Forward-looking statements are based on current plans, estimates and projections. You should consider them with caution. Such statements are subject to risks and uncertainties, most of which are difficult to predict and are generally beyond Klöckner & Co's control. Among the relevant factors are the impacts of important strategic and operating initiatives, including the acquisition or disposal of companies. If these or other risks or uncertainties materialize, or if the assumptions underlying any of the statements prove incorrect. Klöckner & Co's actual results may be materially different from those stated or implied by such statements. Klöckner & Co SE can offer no assurance that its expectations or targets will be achieved.

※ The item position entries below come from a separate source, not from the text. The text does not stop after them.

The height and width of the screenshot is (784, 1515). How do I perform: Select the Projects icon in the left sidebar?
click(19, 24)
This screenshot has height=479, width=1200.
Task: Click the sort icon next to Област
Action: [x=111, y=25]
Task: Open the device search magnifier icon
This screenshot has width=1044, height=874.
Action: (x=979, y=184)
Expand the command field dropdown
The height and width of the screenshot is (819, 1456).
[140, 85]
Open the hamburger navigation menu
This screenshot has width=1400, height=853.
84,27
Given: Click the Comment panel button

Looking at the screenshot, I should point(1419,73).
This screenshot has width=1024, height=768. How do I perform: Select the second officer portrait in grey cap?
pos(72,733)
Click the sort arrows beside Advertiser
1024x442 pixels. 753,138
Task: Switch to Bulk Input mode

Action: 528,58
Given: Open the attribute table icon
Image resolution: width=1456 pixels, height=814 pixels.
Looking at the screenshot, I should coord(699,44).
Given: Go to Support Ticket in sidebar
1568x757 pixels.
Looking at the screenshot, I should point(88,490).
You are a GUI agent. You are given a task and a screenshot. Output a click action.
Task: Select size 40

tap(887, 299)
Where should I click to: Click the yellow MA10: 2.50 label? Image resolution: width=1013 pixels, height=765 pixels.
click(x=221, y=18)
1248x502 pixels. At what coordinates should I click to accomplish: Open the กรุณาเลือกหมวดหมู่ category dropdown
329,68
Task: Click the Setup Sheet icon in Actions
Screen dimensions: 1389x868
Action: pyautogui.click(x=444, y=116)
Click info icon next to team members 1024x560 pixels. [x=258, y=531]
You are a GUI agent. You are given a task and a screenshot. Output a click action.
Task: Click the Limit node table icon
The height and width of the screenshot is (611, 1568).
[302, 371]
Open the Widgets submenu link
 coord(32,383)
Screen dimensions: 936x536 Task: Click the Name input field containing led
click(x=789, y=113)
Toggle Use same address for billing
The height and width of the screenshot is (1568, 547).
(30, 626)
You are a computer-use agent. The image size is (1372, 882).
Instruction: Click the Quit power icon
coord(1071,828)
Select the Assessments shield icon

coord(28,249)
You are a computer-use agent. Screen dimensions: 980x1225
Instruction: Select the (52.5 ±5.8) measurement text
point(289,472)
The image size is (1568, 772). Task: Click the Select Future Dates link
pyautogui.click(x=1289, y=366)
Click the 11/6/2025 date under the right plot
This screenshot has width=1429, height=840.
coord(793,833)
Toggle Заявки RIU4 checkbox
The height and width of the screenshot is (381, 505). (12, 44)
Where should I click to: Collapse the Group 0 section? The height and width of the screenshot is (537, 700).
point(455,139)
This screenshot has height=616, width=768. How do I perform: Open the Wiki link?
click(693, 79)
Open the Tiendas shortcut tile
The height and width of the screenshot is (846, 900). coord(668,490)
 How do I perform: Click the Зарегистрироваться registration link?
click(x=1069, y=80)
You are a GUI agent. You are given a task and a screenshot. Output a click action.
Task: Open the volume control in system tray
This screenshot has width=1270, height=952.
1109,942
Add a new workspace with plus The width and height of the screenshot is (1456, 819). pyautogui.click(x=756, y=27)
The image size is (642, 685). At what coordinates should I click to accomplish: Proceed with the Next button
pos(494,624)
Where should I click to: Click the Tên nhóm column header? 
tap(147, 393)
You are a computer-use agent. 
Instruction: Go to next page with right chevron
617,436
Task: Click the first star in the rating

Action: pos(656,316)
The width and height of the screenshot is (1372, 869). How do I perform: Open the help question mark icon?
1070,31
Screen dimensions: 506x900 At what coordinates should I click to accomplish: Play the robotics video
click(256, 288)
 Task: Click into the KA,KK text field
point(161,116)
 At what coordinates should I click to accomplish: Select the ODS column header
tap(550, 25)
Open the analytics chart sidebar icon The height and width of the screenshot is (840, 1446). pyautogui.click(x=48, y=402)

Without prejudice to existing legal obligations, Klöckner & Co SE does not assume any obligation to update forward-looking statements to take information or future events into account or otherwise. In addition to the figures prepared in line with IFRS or HGB (Handelsgesetzbuch - German Commercial Code), Klöckner & Co SE presents non-GAAP financial performance measures, e.g., EBITDA, EBIT, net working capital and net financial debt.
These non-GAAP measures should be considered in addition to, but not as a substitute for, the information prepared in accordance with IFRS or HGB. Non-GAAP measures are not subject to IFRS or HGB, or to other generally accepted accounting principles. Other companies may define these terms in different ways.
There may be rounding differences in the percentages and figures in this report.
This English version of the interim report is a courtesy translation of the original German version; in the event of variances, the German version shall prevail over the English translation.